Aber nicht böse sein, wenn ich komplett daneben liegen sollte. 

Edit:

Wenn ich Deine Webseite im IE öffne und die Warnung ignoriere und "alle Inhalte anzeigen" anklicke, sieht die Seite super aus. Genau wie die http Seite.

Edit:

Wenn ich im Firefox links neben der URL (Adresszeile) klicke, öffnet sich ein kleines Fenster wo ich "blockieren" aufheben kann. Dann ladet die Seite auch Einwandfrei wie im IE.


----------



## sheel (14. November 2014)

Also, die Pfade sind tatsächlich ganz schön durcheinander.

Sobald man seinem Browser ausreichend versichert hat, die Seite tatsächlich öffnen zu wollen,
gibt es grob folgende Kategorien, woher Sachen geladen werden sollen:
a) Die genannte Domain selber (ohne "www"), teilweise mit HTTPS, aber teilweise auch noch HTTP.
b) Die Subdomain "blog", nur HTTP.
c) Viele der Dateien, die von der Hauptdomain angefragt werden, haben eine 301-Umleitung auf blog.
Auch HTTP. Auch ohne dem Sicherheitsproblem wäre da was zum Nachbessern
d) fonts.googleapis.com, auch nur HTTP
e) i1.ytimg.com (Bilder von Youtube), auch nur HTTP.

Das ganze HTTP muss weg.
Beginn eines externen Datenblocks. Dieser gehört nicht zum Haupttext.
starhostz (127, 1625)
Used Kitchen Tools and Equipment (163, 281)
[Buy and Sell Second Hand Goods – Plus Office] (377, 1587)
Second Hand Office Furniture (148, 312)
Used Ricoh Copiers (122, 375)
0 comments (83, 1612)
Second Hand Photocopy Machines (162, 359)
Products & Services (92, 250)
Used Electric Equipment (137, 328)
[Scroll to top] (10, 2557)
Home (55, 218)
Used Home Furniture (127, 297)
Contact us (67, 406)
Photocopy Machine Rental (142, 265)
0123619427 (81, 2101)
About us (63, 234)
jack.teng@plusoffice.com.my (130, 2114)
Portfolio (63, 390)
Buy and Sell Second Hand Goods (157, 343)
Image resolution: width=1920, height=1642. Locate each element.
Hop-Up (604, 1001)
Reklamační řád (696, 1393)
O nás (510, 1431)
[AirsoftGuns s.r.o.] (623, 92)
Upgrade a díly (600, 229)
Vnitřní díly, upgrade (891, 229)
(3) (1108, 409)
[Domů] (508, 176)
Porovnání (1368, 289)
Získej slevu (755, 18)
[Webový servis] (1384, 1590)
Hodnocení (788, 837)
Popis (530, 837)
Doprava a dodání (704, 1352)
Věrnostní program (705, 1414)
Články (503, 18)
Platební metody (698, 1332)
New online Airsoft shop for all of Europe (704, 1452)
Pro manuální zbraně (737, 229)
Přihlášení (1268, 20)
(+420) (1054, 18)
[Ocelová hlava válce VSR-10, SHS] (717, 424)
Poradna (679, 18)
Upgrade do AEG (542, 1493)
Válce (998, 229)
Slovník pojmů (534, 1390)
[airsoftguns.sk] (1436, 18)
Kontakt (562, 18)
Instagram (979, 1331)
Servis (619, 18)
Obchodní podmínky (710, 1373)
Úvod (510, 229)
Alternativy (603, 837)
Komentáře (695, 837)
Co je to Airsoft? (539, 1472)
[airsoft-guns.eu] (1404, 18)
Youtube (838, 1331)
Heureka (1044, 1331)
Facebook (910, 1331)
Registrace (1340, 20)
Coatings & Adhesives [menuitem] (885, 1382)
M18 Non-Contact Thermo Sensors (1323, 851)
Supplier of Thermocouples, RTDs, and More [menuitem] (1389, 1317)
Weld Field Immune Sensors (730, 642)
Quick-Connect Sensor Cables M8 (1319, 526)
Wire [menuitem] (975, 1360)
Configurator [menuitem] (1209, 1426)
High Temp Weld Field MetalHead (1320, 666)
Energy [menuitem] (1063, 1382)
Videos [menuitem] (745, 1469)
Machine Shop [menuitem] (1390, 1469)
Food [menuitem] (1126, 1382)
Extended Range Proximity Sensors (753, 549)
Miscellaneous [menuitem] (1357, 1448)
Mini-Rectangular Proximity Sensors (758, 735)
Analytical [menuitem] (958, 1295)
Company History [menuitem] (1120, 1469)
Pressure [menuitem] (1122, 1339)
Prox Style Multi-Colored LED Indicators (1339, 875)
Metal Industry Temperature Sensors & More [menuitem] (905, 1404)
Scheinbar sind im ganzen Seitencode viel zu viel absolute Pfade verstreut.

PS: Das Seitenzertifikat ist von euch selbst erzeugt?
So gehen die Browserwarnungen nie weg.


----------



## SpiceLab (14. November 2014)

...

f) Im <base>-Tag der Startseite wird als Basis-URI "www.manager-institut.de" ohne das Protokoll "https://" genannt, was http://www.manager-institut.de/ gleichkommt; in den Seiten wie z.B. "Seminare" steht hingegen  "http://www.manager-institut.de".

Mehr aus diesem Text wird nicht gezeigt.